Item-finding records
=======

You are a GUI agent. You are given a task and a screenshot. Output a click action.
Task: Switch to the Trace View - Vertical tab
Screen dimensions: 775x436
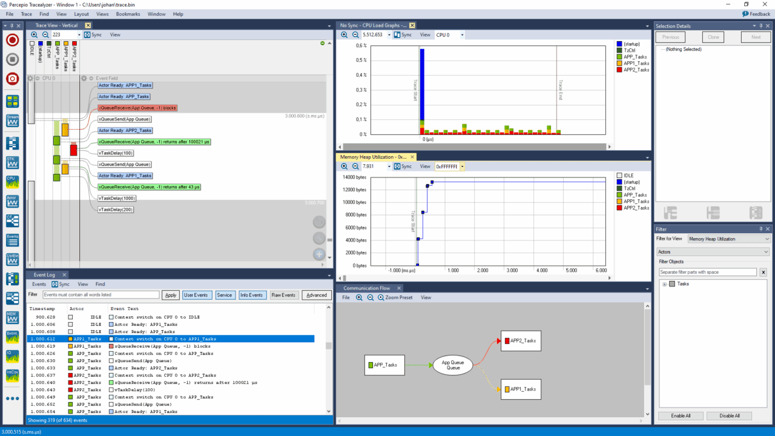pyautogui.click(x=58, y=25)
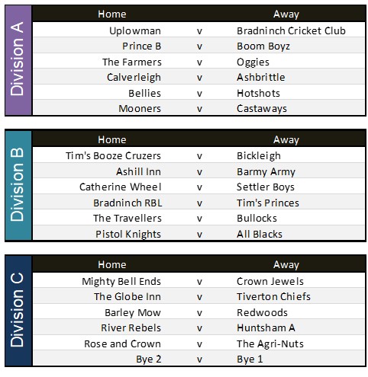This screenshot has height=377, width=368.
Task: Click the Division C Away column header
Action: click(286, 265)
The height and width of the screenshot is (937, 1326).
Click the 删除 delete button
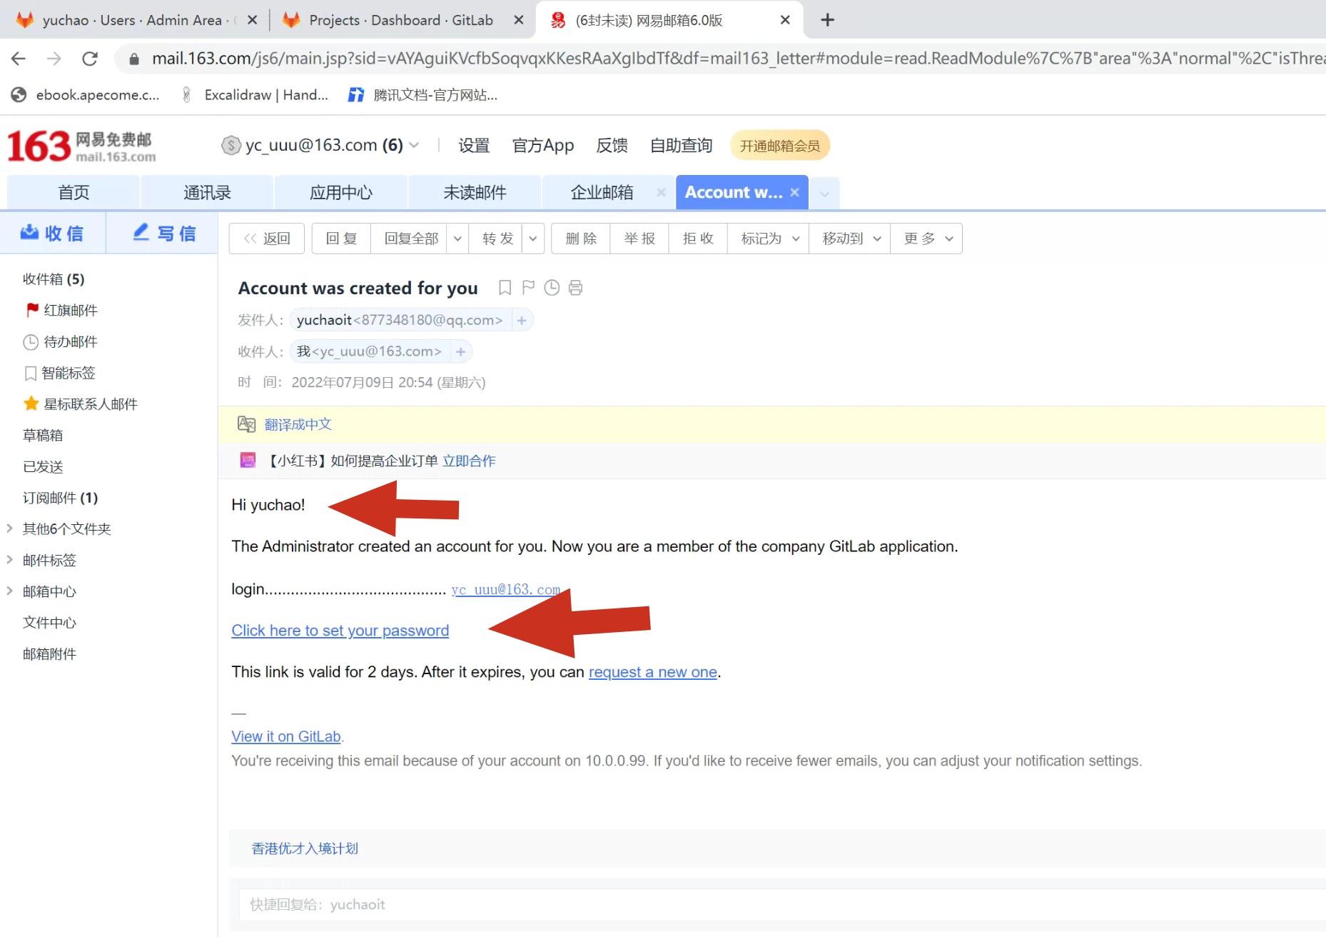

=======

Reproduce every line of the records above without change, omitting the pictures.

You are a GUI agent. You are given a task and a screenshot. Output a click action.
Task: Switch to the Trace View - Vertical tab
Screen dimensions: 775x436
pyautogui.click(x=58, y=25)
This screenshot has height=377, width=368.
Task: Click the Division C Away column header
Action: click(286, 265)
The height and width of the screenshot is (937, 1326).
Click the 删除 delete button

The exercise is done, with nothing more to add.